- INPUT MATERIAL:
※
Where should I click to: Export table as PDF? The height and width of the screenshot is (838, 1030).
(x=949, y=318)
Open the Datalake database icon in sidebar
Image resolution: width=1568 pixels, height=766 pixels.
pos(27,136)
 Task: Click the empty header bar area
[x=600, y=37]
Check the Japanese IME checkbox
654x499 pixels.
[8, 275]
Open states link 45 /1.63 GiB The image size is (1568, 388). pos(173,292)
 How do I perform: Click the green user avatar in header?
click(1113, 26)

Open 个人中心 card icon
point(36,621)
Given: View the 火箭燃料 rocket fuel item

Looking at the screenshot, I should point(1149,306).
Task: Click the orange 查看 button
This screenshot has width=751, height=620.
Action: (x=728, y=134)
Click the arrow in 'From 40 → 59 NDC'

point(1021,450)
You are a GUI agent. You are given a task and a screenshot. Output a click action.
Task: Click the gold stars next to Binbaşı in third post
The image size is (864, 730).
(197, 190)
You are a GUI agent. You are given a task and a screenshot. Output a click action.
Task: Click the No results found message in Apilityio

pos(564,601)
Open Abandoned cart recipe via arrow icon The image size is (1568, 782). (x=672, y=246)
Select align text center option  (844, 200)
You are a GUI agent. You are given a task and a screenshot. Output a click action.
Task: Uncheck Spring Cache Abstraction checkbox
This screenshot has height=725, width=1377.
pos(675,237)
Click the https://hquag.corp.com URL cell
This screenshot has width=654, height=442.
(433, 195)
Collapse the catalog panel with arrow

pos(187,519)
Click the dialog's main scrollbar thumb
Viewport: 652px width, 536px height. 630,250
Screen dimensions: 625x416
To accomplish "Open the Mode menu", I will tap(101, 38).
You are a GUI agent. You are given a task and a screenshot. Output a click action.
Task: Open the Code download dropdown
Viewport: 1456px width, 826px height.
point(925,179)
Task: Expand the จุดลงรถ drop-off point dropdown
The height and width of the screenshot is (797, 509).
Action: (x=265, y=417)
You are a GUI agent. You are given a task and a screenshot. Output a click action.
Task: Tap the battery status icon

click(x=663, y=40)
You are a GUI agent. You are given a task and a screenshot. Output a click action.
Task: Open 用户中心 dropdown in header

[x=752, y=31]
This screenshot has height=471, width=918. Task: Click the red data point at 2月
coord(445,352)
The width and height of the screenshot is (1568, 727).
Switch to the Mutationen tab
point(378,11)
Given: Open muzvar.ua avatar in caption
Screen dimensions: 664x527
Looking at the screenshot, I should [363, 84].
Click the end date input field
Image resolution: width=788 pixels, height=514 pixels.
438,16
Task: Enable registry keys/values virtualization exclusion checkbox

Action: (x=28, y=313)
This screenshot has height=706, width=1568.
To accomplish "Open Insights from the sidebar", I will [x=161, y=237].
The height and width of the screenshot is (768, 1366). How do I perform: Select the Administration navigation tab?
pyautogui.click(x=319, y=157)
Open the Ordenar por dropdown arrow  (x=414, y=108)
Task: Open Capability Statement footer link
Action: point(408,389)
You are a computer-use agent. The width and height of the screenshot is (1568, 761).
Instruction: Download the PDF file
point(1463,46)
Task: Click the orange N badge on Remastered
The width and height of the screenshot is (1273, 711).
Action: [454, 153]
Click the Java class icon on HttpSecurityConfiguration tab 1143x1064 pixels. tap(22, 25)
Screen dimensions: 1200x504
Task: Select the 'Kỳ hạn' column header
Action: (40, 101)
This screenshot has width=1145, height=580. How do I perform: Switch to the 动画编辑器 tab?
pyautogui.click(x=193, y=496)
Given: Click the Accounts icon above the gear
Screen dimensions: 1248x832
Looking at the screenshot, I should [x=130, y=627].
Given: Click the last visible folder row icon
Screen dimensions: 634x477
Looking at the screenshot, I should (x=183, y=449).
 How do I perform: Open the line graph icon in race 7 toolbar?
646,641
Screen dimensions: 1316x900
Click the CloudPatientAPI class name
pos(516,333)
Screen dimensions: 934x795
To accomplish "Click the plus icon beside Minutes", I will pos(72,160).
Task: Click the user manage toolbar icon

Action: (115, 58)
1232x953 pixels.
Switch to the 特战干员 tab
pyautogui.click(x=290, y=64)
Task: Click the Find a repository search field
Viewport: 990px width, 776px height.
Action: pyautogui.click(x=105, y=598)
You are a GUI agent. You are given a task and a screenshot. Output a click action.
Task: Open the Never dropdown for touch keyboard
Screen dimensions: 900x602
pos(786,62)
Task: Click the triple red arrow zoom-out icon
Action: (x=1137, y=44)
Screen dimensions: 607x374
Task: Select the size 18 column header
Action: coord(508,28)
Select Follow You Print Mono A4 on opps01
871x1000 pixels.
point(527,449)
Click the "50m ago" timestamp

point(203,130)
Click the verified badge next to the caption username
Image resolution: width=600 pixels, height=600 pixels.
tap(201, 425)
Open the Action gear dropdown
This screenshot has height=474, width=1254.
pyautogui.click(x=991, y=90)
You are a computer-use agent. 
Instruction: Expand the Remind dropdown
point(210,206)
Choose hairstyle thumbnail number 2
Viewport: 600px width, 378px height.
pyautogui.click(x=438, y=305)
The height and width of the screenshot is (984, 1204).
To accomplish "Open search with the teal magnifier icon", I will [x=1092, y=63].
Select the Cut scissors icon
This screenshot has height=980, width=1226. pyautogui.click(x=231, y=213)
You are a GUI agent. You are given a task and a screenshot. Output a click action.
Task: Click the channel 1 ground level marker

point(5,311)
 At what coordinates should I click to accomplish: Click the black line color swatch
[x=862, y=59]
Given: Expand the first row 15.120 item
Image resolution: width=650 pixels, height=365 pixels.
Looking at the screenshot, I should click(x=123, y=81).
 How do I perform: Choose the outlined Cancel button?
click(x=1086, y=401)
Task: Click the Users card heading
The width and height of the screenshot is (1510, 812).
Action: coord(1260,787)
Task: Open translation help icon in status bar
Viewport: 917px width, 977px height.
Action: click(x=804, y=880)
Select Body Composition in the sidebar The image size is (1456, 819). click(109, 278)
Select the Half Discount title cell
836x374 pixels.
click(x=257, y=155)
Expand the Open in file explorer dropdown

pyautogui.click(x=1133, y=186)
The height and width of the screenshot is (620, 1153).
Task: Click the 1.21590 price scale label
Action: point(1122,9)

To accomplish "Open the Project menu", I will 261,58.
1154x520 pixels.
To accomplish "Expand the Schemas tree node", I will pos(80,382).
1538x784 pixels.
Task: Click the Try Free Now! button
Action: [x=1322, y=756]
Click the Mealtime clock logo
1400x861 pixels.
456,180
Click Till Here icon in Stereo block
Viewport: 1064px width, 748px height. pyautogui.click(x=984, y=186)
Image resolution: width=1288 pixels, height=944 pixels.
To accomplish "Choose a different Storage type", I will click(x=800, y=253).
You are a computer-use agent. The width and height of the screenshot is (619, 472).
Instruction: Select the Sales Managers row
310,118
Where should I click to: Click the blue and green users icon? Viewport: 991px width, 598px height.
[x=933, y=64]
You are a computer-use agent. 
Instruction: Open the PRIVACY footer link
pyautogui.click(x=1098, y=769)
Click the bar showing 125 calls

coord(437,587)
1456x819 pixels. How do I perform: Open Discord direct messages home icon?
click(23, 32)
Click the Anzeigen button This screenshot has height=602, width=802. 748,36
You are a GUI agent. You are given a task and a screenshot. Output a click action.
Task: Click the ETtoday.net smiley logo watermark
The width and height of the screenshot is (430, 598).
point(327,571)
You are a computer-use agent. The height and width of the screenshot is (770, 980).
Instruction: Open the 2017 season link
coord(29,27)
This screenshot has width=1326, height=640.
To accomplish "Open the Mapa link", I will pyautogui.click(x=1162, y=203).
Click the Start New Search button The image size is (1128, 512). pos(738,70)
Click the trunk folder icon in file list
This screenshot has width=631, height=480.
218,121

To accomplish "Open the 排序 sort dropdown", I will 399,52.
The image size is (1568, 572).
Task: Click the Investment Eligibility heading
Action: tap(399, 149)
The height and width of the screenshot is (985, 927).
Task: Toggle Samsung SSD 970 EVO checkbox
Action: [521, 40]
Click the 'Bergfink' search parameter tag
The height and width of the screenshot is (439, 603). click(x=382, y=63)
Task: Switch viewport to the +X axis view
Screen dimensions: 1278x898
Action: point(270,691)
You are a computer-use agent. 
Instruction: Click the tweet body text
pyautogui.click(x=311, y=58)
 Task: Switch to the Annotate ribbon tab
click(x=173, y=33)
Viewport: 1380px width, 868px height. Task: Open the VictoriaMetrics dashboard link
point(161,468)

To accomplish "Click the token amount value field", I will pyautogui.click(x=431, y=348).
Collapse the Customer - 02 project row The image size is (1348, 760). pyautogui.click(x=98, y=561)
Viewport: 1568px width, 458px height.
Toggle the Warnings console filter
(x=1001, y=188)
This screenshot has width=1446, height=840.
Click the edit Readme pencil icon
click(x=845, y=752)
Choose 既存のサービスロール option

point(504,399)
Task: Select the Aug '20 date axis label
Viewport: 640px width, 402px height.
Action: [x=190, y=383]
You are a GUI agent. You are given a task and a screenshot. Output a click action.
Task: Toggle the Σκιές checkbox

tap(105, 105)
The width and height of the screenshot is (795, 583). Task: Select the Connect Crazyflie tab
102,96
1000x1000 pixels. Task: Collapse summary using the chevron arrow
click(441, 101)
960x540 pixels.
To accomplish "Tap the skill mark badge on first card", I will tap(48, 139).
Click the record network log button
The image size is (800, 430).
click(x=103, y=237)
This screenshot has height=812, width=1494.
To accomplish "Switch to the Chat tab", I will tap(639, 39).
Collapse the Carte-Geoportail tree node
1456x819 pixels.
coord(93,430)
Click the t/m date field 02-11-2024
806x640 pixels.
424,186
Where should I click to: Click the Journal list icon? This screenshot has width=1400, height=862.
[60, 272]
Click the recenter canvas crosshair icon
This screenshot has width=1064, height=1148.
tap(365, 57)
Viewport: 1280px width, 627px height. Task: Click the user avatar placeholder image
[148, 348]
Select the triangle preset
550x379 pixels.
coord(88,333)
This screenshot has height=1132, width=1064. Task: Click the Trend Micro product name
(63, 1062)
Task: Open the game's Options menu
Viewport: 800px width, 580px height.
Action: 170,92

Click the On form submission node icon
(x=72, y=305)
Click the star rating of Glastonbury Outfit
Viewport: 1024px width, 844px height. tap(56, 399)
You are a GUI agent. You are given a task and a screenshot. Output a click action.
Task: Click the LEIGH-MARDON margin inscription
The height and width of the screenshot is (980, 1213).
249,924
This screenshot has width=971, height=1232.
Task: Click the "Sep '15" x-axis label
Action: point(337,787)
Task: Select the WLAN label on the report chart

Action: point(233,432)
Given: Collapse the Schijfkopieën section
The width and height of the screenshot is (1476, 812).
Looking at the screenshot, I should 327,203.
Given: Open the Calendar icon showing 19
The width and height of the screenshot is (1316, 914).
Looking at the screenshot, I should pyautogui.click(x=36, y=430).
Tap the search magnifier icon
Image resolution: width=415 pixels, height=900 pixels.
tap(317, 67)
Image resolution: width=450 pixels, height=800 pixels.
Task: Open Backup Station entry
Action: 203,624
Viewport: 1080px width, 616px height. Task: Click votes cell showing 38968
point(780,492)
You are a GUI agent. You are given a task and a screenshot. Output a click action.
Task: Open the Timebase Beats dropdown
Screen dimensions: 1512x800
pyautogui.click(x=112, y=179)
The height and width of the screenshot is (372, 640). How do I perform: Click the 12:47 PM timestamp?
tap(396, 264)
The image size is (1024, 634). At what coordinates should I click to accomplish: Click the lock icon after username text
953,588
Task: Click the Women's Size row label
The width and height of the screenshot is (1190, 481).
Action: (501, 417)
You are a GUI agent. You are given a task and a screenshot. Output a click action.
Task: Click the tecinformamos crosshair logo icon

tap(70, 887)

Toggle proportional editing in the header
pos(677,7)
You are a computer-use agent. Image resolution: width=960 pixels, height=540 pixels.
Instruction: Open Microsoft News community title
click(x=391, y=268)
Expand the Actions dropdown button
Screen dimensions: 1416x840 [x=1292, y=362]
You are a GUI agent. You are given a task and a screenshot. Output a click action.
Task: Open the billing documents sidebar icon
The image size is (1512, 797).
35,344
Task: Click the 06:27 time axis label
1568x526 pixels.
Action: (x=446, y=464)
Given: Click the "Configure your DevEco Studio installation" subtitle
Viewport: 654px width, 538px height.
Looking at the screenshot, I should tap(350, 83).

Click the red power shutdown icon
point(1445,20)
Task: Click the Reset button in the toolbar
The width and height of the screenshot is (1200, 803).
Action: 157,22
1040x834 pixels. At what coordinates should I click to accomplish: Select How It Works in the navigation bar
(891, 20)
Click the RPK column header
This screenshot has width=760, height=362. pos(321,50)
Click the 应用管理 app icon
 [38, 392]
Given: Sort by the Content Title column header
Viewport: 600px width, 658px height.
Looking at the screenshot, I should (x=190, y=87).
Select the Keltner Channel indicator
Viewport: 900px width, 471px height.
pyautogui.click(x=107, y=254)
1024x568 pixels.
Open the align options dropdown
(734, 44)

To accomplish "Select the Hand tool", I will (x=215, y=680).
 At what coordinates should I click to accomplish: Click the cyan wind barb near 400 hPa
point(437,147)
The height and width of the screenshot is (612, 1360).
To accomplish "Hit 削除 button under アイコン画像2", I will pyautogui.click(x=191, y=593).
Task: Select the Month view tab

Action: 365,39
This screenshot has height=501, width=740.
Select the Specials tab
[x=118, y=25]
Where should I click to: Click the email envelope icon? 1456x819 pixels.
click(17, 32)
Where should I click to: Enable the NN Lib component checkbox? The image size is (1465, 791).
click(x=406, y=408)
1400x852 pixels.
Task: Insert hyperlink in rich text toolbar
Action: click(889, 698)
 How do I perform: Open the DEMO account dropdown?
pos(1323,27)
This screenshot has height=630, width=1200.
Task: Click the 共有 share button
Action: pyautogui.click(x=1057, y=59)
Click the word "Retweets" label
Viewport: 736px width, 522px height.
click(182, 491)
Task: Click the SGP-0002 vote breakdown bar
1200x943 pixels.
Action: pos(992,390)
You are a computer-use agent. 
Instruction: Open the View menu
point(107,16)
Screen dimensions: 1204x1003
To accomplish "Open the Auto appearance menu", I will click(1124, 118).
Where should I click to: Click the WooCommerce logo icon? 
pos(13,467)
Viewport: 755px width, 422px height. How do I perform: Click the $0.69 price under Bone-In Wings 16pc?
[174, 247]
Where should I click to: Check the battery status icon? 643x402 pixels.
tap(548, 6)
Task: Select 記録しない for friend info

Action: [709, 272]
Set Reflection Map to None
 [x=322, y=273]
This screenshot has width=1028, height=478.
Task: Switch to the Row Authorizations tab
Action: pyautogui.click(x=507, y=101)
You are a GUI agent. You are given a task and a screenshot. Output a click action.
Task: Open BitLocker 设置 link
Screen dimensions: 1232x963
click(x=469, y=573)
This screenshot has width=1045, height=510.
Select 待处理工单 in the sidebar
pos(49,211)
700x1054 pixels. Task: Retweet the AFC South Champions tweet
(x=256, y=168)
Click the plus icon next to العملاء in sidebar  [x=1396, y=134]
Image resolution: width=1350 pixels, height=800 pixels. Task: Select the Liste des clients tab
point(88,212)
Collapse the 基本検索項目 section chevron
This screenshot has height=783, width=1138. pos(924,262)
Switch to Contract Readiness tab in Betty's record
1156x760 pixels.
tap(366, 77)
※
- TASK DESCRIPTION:
Recast the lines of the listing between the line containing "The height and width of the screenshot is (612, 1360)." and the line containing "Action: pyautogui.click(x=1057, y=59)", inclusive, as a JSON list of strings with one string per line, leaving out blank lines.

- EXERCISE RESULT:
[
  "The height and width of the screenshot is (612, 1360).",
  "To accomplish \"Hit 削除 button under アイコン画像2\", I will pyautogui.click(x=191, y=593).",
  "Task: Select the Month view tab",
  "Action: 365,39",
  "This screenshot has height=501, width=740.",
  "Select the Specials tab",
  "[x=118, y=25]",
  "Where should I click to: Click the email envelope icon? 1456x819 pixels.",
  "click(17, 32)",
  "Where should I click to: Enable the NN Lib component checkbox? The image size is (1465, 791).",
  "click(x=406, y=408)",
  "1400x852 pixels.",
  "Task: Insert hyperlink in rich text toolbar",
  "Action: click(889, 698)",
  " How do I perform: Open the DEMO account dropdown?",
  "pos(1323,27)",
  "This screenshot has height=630, width=1200.",
  "Task: Click the 共有 share button",
  "Action: pyautogui.click(x=1057, y=59)"
]